*** Block opens ***
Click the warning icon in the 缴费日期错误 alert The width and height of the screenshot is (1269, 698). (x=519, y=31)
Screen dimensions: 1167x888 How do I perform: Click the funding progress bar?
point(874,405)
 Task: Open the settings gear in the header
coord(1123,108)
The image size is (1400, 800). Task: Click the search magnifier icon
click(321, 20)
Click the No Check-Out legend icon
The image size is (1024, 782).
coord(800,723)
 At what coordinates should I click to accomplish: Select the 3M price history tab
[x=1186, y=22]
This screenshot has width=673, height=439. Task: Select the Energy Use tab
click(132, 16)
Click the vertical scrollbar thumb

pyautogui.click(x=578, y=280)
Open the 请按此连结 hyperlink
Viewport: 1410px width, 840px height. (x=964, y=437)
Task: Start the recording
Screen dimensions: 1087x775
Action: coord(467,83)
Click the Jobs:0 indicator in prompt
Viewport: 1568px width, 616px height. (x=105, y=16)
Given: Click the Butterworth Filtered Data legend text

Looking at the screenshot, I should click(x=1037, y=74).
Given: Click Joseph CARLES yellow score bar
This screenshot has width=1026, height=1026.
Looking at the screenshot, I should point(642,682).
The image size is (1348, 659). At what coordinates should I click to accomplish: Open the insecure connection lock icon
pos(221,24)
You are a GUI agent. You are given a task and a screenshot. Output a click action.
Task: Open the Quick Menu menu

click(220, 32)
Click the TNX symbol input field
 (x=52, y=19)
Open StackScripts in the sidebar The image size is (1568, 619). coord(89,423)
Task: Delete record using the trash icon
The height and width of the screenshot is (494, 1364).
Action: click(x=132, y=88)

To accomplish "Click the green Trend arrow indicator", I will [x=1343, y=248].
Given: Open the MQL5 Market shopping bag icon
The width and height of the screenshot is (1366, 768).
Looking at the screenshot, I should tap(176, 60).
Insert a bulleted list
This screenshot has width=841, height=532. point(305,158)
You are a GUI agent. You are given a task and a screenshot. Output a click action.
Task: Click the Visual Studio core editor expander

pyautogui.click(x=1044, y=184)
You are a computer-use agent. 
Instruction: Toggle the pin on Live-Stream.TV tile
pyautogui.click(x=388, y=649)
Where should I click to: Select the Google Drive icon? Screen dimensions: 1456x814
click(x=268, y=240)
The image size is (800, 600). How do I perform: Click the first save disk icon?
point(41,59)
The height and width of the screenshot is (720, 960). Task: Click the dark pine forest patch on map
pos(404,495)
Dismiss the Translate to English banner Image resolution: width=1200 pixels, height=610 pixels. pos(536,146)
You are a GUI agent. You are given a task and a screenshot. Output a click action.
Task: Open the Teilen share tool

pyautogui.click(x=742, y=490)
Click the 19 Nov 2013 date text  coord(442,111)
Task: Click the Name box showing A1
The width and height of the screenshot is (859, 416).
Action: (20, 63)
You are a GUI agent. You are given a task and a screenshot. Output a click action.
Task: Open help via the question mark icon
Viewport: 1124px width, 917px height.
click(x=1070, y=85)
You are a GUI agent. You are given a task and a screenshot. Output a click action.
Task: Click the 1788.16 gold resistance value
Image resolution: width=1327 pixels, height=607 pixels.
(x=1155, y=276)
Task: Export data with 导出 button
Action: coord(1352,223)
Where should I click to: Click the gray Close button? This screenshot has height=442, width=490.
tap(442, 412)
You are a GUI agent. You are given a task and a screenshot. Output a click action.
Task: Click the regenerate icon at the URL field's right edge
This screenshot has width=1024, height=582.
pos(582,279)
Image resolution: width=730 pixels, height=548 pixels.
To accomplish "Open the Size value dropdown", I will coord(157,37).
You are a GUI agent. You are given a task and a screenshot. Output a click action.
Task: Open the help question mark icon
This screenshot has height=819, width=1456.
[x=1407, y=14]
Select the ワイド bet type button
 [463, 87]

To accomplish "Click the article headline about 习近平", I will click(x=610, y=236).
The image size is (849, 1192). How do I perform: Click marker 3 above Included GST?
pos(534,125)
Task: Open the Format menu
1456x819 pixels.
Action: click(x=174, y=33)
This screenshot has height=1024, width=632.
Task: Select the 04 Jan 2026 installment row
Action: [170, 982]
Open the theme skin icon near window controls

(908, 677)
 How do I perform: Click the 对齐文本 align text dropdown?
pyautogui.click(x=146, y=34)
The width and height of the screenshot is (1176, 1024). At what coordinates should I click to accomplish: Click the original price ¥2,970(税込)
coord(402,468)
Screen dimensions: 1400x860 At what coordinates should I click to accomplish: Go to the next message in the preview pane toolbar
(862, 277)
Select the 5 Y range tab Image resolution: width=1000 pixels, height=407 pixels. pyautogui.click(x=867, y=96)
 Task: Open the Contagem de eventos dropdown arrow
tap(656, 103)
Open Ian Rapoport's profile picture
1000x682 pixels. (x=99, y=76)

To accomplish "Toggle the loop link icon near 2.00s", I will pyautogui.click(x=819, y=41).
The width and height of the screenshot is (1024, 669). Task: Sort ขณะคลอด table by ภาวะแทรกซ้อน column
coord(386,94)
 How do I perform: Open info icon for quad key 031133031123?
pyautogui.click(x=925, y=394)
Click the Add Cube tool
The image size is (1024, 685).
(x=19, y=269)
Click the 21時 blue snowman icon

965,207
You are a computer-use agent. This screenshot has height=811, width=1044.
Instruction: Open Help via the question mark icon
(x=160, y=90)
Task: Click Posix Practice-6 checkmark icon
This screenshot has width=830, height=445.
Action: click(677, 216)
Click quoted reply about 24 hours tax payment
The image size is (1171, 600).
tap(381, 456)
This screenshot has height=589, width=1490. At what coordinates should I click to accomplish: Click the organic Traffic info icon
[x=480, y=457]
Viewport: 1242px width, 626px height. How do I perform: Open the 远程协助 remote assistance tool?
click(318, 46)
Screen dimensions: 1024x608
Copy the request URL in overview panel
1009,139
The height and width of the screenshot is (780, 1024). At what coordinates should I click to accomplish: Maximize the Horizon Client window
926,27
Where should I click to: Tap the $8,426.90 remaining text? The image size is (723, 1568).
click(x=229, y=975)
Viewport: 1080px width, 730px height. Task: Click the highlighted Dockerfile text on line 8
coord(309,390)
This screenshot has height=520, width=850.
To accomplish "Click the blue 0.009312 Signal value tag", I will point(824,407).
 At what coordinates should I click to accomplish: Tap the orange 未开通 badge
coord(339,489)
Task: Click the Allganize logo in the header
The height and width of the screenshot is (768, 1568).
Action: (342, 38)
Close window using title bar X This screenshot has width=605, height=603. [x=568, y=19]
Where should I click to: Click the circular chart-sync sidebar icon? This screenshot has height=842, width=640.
*** Block closes ***
Print out every record again, exactly and in full.

# FINISHED TASK
Click the warning icon in the 缴费日期错误 alert The width and height of the screenshot is (1269, 698). (x=519, y=31)
Screen dimensions: 1167x888 How do I perform: Click the funding progress bar?
point(874,405)
 Task: Open the settings gear in the header
coord(1123,108)
The image size is (1400, 800). Task: Click the search magnifier icon
click(321, 20)
Click the No Check-Out legend icon
The image size is (1024, 782).
coord(800,723)
 At what coordinates should I click to accomplish: Select the 3M price history tab
[x=1186, y=22]
This screenshot has width=673, height=439. Task: Select the Energy Use tab
click(132, 16)
Click the vertical scrollbar thumb

pyautogui.click(x=578, y=280)
Open the 请按此连结 hyperlink
Viewport: 1410px width, 840px height. (x=964, y=437)
Task: Start the recording
Screen dimensions: 1087x775
Action: coord(467,83)
Click the Jobs:0 indicator in prompt
Viewport: 1568px width, 616px height. (x=105, y=16)
Given: Click the Butterworth Filtered Data legend text

Looking at the screenshot, I should click(x=1037, y=74).
Given: Click Joseph CARLES yellow score bar
This screenshot has width=1026, height=1026.
Looking at the screenshot, I should point(642,682).
The image size is (1348, 659). At what coordinates should I click to accomplish: Open the insecure connection lock icon
pos(221,24)
You are a GUI agent. You are given a task and a screenshot. Output a click action.
Task: Open the Quick Menu menu

click(220, 32)
Click the TNX symbol input field
 (x=52, y=19)
Open StackScripts in the sidebar The image size is (1568, 619). coord(89,423)
Task: Delete record using the trash icon
The height and width of the screenshot is (494, 1364).
Action: click(x=132, y=88)

To accomplish "Click the green Trend arrow indicator", I will [x=1343, y=248].
Given: Open the MQL5 Market shopping bag icon
The width and height of the screenshot is (1366, 768).
Looking at the screenshot, I should tap(176, 60).
Insert a bulleted list
This screenshot has width=841, height=532. point(305,158)
You are a GUI agent. You are given a task and a screenshot. Output a click action.
Task: Click the Visual Studio core editor expander

pyautogui.click(x=1044, y=184)
You are a computer-use agent. 
Instruction: Toggle the pin on Live-Stream.TV tile
pyautogui.click(x=388, y=649)
Where should I click to: Select the Google Drive icon? Screen dimensions: 1456x814
click(x=268, y=240)
The image size is (800, 600). How do I perform: Click the first save disk icon?
point(41,59)
The height and width of the screenshot is (720, 960). Task: Click the dark pine forest patch on map
pos(404,495)
Dismiss the Translate to English banner Image resolution: width=1200 pixels, height=610 pixels. pos(536,146)
You are a GUI agent. You are given a task and a screenshot. Output a click action.
Task: Open the Teilen share tool

pyautogui.click(x=742, y=490)
Click the 19 Nov 2013 date text  coord(442,111)
Task: Click the Name box showing A1
The width and height of the screenshot is (859, 416).
Action: (20, 63)
You are a GUI agent. You are given a task and a screenshot. Output a click action.
Task: Open help via the question mark icon
Viewport: 1124px width, 917px height.
click(x=1070, y=85)
You are a GUI agent. You are given a task and a screenshot. Output a click action.
Task: Click the 1788.16 gold resistance value
Image resolution: width=1327 pixels, height=607 pixels.
(x=1155, y=276)
Task: Export data with 导出 button
Action: coord(1352,223)
Where should I click to: Click the gray Close button? This screenshot has height=442, width=490.
tap(442, 412)
You are a GUI agent. You are given a task and a screenshot. Output a click action.
Task: Click the regenerate icon at the URL field's right edge
This screenshot has width=1024, height=582.
pos(582,279)
Image resolution: width=730 pixels, height=548 pixels.
To accomplish "Open the Size value dropdown", I will coord(157,37).
You are a GUI agent. You are given a task and a screenshot. Output a click action.
Task: Open the help question mark icon
This screenshot has height=819, width=1456.
[x=1407, y=14]
Select the ワイド bet type button
 [463, 87]

To accomplish "Click the article headline about 习近平", I will click(x=610, y=236).
The image size is (849, 1192). How do I perform: Click marker 3 above Included GST?
pos(534,125)
Task: Open the Format menu
1456x819 pixels.
Action: click(x=174, y=33)
This screenshot has height=1024, width=632.
Task: Select the 04 Jan 2026 installment row
Action: [170, 982]
Open the theme skin icon near window controls

(908, 677)
 How do I perform: Click the 对齐文本 align text dropdown?
pyautogui.click(x=146, y=34)
The width and height of the screenshot is (1176, 1024). At what coordinates should I click to accomplish: Click the original price ¥2,970(税込)
coord(402,468)
Screen dimensions: 1400x860 At what coordinates should I click to accomplish: Go to the next message in the preview pane toolbar
(862, 277)
Select the 5 Y range tab Image resolution: width=1000 pixels, height=407 pixels. pyautogui.click(x=867, y=96)
 Task: Open the Contagem de eventos dropdown arrow
tap(656, 103)
Open Ian Rapoport's profile picture
1000x682 pixels. (x=99, y=76)

To accomplish "Toggle the loop link icon near 2.00s", I will pyautogui.click(x=819, y=41).
The width and height of the screenshot is (1024, 669). Task: Sort ขณะคลอด table by ภาวะแทรกซ้อน column
coord(386,94)
 How do I perform: Open info icon for quad key 031133031123?
pyautogui.click(x=925, y=394)
Click the Add Cube tool
The image size is (1024, 685).
(x=19, y=269)
Click the 21時 blue snowman icon

965,207
You are a computer-use agent. This screenshot has height=811, width=1044.
Instruction: Open Help via the question mark icon
(x=160, y=90)
Task: Click Posix Practice-6 checkmark icon
This screenshot has width=830, height=445.
Action: click(677, 216)
Click quoted reply about 24 hours tax payment
The image size is (1171, 600).
tap(381, 456)
This screenshot has height=589, width=1490. At what coordinates should I click to accomplish: Click the organic Traffic info icon
[x=480, y=457]
Viewport: 1242px width, 626px height. How do I perform: Open the 远程协助 remote assistance tool?
click(318, 46)
Screen dimensions: 1024x608
Copy the request URL in overview panel
1009,139
The height and width of the screenshot is (780, 1024). At what coordinates should I click to accomplish: Maximize the Horizon Client window
926,27
Where should I click to: Tap the $8,426.90 remaining text? The image size is (723, 1568).
click(x=229, y=975)
Viewport: 1080px width, 730px height. Task: Click the highlighted Dockerfile text on line 8
coord(309,390)
This screenshot has height=520, width=850.
To accomplish "Click the blue 0.009312 Signal value tag", I will point(824,407).
 At what coordinates should I click to accomplish: Tap the orange 未开通 badge
coord(339,489)
Task: Click the Allganize logo in the header
The height and width of the screenshot is (768, 1568).
Action: (342, 38)
Close window using title bar X This screenshot has width=605, height=603. [x=568, y=19]
Where should I click to: Click the circular chart-sync sidebar icon? This screenshot has height=842, width=640.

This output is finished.